Московский гость
Шрифт:
– Коршунову не возвращены его истинные размеры, - в тон другу ответила Вера, - а общественность только смеется над его новыми приемами борьбы.
– Коршунов нашел себя в искусстве, - сказал Григорий с улыбкой.
– А этот человек... Питирим Николаевич, кажется так? ... он слишком сексуален. Ты заметила? Он потерял голову от горя, а все же почуял тебя и чуточку влюбился. В его случае человеку нельзя остаться с клешней вместо руки.
– А ты мог бы притерпеться, приспособиться?
– Не знаю... Ей-богу, я скорее всего попросту изумлен, обескуражен, оглушен.
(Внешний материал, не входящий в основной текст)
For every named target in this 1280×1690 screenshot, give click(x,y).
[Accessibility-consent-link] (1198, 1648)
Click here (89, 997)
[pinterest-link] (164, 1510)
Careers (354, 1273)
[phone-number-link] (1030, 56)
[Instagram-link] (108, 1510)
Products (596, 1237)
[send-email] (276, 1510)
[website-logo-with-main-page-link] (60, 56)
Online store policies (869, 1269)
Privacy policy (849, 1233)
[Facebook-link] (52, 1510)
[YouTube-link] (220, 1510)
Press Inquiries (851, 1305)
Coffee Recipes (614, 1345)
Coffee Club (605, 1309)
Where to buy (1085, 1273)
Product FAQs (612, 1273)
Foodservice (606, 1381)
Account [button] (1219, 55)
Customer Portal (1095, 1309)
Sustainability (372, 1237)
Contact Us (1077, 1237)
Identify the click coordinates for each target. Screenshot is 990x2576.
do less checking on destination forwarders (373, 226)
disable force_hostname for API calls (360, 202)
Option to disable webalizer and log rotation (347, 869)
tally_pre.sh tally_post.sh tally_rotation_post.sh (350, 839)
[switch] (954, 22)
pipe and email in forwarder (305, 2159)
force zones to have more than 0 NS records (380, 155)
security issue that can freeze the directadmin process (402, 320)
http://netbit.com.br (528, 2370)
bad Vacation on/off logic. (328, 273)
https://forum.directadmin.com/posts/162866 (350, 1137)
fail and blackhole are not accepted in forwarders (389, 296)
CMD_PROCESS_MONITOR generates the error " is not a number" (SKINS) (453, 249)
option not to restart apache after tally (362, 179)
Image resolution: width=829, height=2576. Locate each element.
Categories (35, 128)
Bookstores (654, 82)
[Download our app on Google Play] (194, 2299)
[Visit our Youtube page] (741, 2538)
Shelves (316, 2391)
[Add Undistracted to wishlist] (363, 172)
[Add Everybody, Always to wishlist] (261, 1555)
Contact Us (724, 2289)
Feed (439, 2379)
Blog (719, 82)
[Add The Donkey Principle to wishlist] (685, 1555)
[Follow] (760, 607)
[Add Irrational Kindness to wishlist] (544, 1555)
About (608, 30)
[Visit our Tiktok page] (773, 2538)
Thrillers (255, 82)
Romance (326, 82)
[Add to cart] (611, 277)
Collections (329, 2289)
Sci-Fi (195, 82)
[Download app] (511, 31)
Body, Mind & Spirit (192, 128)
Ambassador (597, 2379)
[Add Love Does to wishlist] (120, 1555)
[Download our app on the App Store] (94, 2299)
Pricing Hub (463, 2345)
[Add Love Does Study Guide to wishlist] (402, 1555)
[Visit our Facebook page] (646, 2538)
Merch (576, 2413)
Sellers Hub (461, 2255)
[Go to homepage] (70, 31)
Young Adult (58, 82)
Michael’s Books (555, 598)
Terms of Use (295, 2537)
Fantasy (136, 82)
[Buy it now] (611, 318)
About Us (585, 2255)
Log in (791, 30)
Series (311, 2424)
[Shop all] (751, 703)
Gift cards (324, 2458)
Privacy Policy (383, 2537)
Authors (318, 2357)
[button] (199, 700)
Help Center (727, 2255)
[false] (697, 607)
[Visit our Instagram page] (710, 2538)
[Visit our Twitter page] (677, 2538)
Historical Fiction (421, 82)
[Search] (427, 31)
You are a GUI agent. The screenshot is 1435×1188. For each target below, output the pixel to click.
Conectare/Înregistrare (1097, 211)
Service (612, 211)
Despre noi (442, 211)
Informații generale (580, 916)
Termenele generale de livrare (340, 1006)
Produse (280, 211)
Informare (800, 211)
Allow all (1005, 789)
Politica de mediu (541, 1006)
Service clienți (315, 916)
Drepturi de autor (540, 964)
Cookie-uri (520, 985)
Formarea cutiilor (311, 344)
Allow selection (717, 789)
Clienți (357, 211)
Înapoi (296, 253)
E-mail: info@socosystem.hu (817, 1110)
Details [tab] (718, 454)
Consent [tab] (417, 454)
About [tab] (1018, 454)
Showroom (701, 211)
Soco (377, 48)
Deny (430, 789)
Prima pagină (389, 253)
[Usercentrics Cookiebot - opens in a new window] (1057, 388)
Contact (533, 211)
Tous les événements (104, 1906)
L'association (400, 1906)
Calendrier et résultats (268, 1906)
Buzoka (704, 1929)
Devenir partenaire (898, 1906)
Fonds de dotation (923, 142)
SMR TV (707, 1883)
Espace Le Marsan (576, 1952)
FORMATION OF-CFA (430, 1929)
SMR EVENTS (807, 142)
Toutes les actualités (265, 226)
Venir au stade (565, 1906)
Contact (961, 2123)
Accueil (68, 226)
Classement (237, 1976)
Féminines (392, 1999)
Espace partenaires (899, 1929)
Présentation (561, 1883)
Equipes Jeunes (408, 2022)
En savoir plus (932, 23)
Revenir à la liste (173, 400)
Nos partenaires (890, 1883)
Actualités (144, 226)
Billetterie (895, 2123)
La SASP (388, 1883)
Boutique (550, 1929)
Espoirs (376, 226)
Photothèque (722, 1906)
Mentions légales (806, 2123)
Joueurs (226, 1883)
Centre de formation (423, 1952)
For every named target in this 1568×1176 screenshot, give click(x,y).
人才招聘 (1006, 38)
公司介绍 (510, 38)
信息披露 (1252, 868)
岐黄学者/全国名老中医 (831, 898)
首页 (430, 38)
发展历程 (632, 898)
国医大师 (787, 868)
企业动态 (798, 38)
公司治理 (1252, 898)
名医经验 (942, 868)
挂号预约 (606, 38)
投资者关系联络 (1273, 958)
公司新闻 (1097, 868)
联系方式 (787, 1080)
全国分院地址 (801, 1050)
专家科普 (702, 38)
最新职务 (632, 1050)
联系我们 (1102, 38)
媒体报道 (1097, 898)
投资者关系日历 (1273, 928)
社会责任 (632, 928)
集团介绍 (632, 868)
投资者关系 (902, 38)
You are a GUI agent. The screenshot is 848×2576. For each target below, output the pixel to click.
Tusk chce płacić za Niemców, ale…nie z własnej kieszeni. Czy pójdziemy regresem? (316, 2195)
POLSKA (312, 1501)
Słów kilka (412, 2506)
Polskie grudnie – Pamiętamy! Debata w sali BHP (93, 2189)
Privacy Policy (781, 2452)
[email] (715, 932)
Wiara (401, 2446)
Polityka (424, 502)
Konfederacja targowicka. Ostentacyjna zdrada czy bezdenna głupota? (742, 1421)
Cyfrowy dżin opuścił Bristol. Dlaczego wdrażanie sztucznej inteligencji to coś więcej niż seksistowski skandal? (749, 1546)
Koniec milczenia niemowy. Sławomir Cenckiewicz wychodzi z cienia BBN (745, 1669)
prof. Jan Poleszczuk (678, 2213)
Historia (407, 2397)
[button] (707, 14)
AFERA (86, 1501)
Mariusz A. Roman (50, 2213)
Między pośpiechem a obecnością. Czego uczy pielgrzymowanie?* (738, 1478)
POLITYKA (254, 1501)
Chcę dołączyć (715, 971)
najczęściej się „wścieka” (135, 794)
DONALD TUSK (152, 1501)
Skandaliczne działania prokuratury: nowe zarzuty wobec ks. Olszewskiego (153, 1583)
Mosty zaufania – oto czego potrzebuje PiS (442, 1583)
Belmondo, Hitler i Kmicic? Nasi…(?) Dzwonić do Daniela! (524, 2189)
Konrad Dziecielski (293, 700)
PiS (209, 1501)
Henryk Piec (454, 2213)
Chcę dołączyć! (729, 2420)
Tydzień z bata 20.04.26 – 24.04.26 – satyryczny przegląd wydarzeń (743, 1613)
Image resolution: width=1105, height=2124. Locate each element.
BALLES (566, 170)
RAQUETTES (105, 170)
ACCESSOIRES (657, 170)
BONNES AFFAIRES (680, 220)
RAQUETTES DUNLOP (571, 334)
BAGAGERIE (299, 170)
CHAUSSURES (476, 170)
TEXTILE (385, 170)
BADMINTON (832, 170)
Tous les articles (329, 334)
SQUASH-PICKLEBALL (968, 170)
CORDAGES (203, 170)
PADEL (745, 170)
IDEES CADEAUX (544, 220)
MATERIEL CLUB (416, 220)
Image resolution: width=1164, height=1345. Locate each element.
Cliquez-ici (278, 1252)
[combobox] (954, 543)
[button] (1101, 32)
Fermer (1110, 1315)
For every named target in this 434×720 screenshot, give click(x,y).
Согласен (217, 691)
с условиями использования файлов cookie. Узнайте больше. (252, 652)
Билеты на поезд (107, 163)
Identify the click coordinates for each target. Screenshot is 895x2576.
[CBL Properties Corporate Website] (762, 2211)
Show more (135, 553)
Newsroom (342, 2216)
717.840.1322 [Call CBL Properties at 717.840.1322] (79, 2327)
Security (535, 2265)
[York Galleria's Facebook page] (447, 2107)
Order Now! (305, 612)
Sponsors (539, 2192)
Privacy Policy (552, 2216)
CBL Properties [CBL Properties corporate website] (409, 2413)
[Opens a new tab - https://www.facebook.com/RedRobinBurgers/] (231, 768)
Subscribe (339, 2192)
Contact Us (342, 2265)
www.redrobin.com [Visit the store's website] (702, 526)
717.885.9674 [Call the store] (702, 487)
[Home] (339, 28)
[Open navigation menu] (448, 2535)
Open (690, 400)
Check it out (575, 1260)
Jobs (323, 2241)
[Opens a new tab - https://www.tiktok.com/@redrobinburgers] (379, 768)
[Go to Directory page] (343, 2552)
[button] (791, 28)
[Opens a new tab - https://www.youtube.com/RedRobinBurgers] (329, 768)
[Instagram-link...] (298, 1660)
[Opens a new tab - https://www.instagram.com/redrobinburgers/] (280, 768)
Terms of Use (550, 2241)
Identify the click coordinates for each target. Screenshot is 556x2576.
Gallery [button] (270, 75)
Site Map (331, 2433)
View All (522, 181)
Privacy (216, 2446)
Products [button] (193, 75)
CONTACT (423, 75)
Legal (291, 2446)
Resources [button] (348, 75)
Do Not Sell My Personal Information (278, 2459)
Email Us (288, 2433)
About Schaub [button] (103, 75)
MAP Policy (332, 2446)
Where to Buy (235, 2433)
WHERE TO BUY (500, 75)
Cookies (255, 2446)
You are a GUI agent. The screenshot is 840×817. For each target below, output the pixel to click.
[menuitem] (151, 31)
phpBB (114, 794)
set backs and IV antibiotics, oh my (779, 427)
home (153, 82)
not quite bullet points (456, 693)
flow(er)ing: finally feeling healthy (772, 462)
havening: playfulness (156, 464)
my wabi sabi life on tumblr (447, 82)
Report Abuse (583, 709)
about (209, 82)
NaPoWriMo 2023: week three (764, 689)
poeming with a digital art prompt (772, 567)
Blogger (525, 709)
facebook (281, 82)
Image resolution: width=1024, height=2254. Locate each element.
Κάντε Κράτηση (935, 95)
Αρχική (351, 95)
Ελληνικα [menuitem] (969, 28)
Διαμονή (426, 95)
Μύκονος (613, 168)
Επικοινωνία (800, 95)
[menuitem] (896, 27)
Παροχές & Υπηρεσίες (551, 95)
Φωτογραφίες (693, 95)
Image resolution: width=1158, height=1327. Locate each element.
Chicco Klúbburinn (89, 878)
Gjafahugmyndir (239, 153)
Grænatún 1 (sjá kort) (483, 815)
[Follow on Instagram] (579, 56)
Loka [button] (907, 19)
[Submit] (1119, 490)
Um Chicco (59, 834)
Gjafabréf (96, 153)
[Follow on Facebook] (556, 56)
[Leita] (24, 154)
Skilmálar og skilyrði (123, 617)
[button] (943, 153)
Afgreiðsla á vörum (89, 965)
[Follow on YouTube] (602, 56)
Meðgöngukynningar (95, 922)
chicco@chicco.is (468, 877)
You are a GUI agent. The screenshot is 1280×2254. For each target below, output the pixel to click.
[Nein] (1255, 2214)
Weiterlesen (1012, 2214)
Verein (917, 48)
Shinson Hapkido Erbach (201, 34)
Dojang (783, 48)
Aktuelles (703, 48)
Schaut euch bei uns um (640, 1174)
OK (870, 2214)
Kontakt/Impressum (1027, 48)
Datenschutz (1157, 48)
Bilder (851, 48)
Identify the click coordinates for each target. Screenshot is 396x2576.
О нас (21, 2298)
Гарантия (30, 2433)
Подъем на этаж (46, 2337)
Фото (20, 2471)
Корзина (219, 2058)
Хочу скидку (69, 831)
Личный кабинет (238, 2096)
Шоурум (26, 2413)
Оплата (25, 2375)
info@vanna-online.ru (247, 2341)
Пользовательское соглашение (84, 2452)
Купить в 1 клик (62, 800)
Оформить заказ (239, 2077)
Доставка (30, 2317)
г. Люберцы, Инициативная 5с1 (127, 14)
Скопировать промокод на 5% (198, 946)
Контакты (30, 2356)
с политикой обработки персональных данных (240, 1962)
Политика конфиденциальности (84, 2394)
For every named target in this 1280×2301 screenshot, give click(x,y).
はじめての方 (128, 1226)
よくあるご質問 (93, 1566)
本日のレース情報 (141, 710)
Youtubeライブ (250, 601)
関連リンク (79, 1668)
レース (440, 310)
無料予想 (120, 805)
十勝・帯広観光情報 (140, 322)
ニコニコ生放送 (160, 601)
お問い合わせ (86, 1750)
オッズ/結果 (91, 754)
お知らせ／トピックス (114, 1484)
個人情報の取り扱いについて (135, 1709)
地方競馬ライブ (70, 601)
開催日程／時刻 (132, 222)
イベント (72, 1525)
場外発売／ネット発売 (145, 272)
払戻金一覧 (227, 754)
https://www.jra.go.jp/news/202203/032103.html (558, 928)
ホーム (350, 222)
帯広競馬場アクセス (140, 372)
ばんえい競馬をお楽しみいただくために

Не то нахожу окружающую меня здесь действительность иррациональной, не то чувствую себя по отношению к ней посторонним.
– Ты потому, наверное, и не уезжаешь, что не знал бы, что сказать в своей Москве о нас. Москва сделала нас глубокой и ничтожной провинцией, но не до такой же степени, чтобы и жизнь каждого из нас выглядела всего лишь анекдотом. Пока ты с нами,
– Об этом я не думаю, - перебил Григорий.
– Не думаю об отъезде. Не думаю о том, что смог бы рассказать о вас в своем городе. Пересказ всего, что я тут видел, в сущности, еще более нереален, чем клешня этого несчастного. Кто мне поверит? Я не хочу быть человеком, рассказывающим анекдоты. Я первый не поверю. А может, этот рассказ и будет таков, что поверить в него сможет только сумасшедший. Знаешь, этот Макаронов, хозяин кафе "Гладкий живот", отправился было в Москву рассказать правду о беловодском мэре, но в дороге у него вдруг выросли рога. Серьезное напутствие для отъезжающих из Беловодска.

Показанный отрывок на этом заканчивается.